──────── SECCIÓN DEL DOCUMENTO

Es un espectáculo digno de ver en plena noche, donde el animal no sufre más que el cansancio de sus propias carreras. Ni siquiera las chispas de las bolas chamuscan su pelaje, puesto que, por lo común, se enloda su lomo con barro arcilloso, evitando quemaduras. Al final se sacrifica al bicho, pero no en la plaza, sino en el matadero o lugar habilitado para ello, y la carne se reparte en muchos lugares entre el vecindario o casas de caridad.
La fiesta del toro embolado es de origen ancestral. Según ciertas leyendas se remonta a las guerras púnicas en suelo hispano. El rey Orisón, rey de los ilictanos (Elche) y aliado de los romanos, se enfrentó en batalla abierta a los cartagineses, a los que derrotó empleando toros con haces de paja impregnados de pez atados a los cuernos. Prendió fuego a los haces y las bestias, enfurecidas por el fuego que ardía sobre sus cabezas, embistieron a cuanto le salía al paso, poniendo en fuga a los púnicos. Bien, es una leyenda, pero no hay que olvidar que Teruel, la tierra de los turboletas, era también tierra de toros, de donde deriva su nombre, y, con toda probabilidad, origen de los toros callejeros, los cuales, como sus gentes, bajaron hacia el mar, siguiendo el curso de sus ríos. Hoy es una fiesta, tan tradicional y sólidamente arraigada en la mencionada confluencia de los tres antiguos reinos de la corona de Aragón, que no creo que haya autoridad, del nivel que sea, que se atreva a suprimirla. No pudo conseguirlo en los tiempos duros del franquismo –allá por los años cuarenta-, un gobernador civil de Castellón, militar de ordeno y mando. En mi pueblo, Onda, estuvo a punto de provocar un motín como el de Esquilache en Aranjuez. Para evitar que embolaran el toro que habían corrido por la tarde, un cárdeno de estampa preciosa, el poncio mandó a la Guardia Civil que lo “fusilara” en la corraliza. La furia que se desató en el pueblo fue de tal calibre, que sólo el esfuerzo de las autoridades locales, la espíritu pacificador de las personas sensatas y el aguante de los “beneméritos”, evitaron un baño de sangre. Al año siguiente hubo toro embolado, por supuesto, lo que no sé si estaba el mismo gobernador civil. Sospecho que no. El toro embolado era mucho más importante que todo un poncio, por muchos galones que luciera en la bocamanga de su uniforme, y, naturalmente, muchísimo más que unos diputados autonómicos descerebrados.

────────────────
──────── REGISTROS LISTADOS

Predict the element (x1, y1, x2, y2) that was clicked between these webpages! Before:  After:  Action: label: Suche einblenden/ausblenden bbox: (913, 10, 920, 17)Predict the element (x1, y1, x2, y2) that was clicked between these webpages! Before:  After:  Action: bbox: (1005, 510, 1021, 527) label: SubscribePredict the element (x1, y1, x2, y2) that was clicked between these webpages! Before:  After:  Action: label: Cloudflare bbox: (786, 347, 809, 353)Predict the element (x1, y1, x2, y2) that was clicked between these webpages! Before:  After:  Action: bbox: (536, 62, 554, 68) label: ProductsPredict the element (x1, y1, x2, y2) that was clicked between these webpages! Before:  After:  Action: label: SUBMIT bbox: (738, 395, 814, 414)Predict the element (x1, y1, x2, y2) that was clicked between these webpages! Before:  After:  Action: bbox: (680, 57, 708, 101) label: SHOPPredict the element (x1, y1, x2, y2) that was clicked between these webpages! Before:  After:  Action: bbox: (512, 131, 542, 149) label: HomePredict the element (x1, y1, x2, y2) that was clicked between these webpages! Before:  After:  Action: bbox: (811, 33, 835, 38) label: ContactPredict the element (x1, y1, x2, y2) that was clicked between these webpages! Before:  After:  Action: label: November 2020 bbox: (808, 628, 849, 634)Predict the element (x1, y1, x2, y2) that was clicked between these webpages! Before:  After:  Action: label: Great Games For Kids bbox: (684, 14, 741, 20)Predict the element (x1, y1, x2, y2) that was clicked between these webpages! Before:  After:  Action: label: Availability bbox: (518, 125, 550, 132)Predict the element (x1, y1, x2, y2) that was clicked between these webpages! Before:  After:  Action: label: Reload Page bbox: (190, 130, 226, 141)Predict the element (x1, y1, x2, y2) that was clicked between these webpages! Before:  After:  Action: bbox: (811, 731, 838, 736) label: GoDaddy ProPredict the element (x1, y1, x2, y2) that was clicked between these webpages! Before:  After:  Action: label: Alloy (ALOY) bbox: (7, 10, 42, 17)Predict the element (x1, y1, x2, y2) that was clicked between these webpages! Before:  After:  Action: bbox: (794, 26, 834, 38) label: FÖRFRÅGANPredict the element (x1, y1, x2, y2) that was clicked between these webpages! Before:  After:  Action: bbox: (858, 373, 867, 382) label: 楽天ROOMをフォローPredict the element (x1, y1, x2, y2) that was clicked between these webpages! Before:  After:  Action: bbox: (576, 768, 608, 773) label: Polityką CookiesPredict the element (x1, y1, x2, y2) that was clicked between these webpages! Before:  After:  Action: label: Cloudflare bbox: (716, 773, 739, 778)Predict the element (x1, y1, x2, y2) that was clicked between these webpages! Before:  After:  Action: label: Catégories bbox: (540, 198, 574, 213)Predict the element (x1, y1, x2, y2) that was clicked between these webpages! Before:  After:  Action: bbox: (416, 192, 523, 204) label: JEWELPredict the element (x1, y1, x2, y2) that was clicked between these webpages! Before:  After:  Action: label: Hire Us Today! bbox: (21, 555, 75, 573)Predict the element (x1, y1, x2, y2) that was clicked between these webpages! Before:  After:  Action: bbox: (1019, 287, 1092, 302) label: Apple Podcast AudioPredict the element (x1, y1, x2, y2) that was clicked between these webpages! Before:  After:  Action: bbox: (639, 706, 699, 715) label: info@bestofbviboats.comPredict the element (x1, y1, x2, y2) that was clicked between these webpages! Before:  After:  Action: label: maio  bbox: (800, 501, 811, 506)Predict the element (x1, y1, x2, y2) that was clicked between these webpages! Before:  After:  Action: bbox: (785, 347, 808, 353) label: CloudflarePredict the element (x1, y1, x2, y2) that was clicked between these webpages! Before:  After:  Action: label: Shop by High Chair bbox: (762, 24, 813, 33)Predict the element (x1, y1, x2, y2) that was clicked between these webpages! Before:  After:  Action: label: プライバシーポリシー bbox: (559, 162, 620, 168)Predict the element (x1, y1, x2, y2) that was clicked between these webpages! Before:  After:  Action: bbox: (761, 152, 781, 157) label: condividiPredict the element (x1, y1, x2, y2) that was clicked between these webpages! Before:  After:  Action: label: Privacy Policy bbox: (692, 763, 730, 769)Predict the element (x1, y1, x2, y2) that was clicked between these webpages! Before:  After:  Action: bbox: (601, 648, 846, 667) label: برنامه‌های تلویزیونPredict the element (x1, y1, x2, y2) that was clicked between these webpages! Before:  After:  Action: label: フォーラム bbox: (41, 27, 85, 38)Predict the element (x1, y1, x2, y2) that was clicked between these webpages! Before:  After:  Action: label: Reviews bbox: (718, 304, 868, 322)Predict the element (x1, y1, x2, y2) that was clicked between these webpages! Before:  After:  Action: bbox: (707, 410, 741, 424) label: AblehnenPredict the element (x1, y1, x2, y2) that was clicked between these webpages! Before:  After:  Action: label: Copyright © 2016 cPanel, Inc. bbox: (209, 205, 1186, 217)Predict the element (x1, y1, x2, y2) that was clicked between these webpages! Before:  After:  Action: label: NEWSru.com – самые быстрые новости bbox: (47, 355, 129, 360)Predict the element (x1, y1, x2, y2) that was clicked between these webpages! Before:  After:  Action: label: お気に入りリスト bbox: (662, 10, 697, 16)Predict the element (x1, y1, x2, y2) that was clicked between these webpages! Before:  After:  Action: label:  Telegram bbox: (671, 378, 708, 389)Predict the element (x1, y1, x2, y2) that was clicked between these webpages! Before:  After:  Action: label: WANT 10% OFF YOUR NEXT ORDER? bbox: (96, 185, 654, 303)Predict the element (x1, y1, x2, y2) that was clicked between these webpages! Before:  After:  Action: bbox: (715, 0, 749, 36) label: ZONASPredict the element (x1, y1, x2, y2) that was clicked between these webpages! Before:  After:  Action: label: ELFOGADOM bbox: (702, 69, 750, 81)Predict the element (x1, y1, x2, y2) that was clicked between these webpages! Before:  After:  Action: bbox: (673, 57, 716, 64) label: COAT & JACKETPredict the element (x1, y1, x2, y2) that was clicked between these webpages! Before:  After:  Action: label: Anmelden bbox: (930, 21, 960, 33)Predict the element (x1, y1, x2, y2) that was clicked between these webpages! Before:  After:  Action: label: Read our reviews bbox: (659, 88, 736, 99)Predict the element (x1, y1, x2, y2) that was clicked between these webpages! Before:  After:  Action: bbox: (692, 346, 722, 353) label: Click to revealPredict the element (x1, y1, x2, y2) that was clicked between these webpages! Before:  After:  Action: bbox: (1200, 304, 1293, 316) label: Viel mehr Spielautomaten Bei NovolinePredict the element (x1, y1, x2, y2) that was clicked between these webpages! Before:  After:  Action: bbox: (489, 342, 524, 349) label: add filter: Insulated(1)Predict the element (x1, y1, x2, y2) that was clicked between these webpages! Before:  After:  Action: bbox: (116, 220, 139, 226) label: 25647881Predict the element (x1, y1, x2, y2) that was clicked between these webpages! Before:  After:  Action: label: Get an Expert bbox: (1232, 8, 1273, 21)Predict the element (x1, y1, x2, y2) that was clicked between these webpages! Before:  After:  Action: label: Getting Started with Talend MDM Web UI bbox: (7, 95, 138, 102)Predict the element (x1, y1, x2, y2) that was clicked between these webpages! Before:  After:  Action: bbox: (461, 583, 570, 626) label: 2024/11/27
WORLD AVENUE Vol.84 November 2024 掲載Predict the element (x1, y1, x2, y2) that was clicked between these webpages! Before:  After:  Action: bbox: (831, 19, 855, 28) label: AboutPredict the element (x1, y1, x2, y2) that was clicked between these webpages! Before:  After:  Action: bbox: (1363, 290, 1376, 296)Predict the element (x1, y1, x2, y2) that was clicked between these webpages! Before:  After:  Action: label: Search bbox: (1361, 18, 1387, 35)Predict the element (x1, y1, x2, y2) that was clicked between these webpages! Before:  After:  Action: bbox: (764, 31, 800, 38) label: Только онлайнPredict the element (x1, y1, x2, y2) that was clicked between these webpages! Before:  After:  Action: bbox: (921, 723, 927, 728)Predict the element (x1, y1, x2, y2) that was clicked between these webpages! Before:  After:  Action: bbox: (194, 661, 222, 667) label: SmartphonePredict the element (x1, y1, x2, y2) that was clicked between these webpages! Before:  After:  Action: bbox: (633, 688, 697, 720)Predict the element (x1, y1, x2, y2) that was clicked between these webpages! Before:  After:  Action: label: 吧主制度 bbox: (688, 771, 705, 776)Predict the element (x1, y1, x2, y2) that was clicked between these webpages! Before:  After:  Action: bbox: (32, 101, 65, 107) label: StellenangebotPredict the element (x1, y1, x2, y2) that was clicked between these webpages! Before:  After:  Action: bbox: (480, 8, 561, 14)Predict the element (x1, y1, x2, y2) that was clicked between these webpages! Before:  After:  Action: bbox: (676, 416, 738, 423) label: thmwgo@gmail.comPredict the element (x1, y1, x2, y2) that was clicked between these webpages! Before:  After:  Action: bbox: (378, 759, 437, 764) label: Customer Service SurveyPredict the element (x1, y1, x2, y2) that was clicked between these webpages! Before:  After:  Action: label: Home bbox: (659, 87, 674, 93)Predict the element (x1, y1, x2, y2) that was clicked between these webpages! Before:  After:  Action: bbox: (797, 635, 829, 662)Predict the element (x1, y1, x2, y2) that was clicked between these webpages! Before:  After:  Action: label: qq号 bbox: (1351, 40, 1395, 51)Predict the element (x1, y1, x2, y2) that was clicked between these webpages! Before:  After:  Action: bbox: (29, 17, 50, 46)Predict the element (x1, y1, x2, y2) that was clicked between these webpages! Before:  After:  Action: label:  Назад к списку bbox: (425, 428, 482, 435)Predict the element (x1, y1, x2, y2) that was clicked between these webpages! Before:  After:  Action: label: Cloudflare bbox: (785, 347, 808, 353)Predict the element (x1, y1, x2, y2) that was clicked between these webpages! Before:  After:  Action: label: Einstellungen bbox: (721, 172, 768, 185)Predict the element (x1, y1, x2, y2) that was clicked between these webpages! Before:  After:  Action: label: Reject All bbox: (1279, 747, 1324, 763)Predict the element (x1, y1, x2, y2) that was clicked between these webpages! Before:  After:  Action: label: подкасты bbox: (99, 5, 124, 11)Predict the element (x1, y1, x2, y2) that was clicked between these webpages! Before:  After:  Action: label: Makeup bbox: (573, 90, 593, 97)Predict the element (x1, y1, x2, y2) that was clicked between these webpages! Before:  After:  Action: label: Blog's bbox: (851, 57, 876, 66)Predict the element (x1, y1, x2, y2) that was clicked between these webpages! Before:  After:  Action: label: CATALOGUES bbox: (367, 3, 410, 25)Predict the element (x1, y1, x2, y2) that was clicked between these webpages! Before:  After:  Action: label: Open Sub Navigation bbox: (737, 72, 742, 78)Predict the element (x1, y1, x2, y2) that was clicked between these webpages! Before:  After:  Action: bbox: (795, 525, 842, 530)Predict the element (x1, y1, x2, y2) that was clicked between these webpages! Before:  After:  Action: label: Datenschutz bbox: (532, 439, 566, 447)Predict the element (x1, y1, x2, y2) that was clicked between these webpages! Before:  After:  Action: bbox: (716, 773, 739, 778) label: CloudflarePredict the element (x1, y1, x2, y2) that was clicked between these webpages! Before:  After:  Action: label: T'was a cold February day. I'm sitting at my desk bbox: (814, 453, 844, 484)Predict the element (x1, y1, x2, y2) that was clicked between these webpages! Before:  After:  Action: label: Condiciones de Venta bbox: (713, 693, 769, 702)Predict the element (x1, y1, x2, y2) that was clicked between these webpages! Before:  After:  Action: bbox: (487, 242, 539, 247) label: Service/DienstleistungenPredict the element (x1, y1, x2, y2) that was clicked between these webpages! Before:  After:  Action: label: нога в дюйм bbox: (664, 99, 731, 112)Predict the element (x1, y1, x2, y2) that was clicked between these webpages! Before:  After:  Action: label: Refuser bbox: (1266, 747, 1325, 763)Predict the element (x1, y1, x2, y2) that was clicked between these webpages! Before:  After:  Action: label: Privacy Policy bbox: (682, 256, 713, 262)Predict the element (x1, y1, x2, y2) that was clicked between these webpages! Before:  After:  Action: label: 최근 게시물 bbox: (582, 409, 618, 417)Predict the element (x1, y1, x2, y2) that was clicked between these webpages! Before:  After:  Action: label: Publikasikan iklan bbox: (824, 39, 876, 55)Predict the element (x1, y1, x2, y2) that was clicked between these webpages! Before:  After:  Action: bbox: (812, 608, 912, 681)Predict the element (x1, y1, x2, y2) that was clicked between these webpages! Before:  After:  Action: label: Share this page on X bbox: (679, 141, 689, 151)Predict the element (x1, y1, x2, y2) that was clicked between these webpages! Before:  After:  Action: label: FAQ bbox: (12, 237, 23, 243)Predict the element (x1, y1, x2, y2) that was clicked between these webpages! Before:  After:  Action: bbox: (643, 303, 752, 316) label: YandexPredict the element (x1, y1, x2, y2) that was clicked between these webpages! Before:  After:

────────────────

- [TAREA 1]: Copia el pasaje del texto sobre el toro embolado que comienza en las palabras "Es un espectáculo" y termina después de "casas de caridad.". Cambia "pelaje" por "pelo".
- [TAREA 2]: Según el texto sobre el toro embolado, ¿con qué se enloda por lo común el lomo del animal?
Los registros no tienen ningún papel en esto.

- [RESPUESTA 1]:
Es un espectáculo digno de ver en plena noche, donde el animal no sufre más que el cansancio de sus propias carreras. Ni siquiera las chispas de las bolas chamuscan su pelo, puesto que, por lo común, se enloda su lomo con barro arcilloso, evitando quemaduras. Al final se sacrifica al bicho, pero no en la plaza, sino en el matadero o lugar habilitado para ello, y la carne se reparte en muchos lugares entre el vecindario o casas de caridad.

- [RESPUESTA 2]: Con barro arcilloso.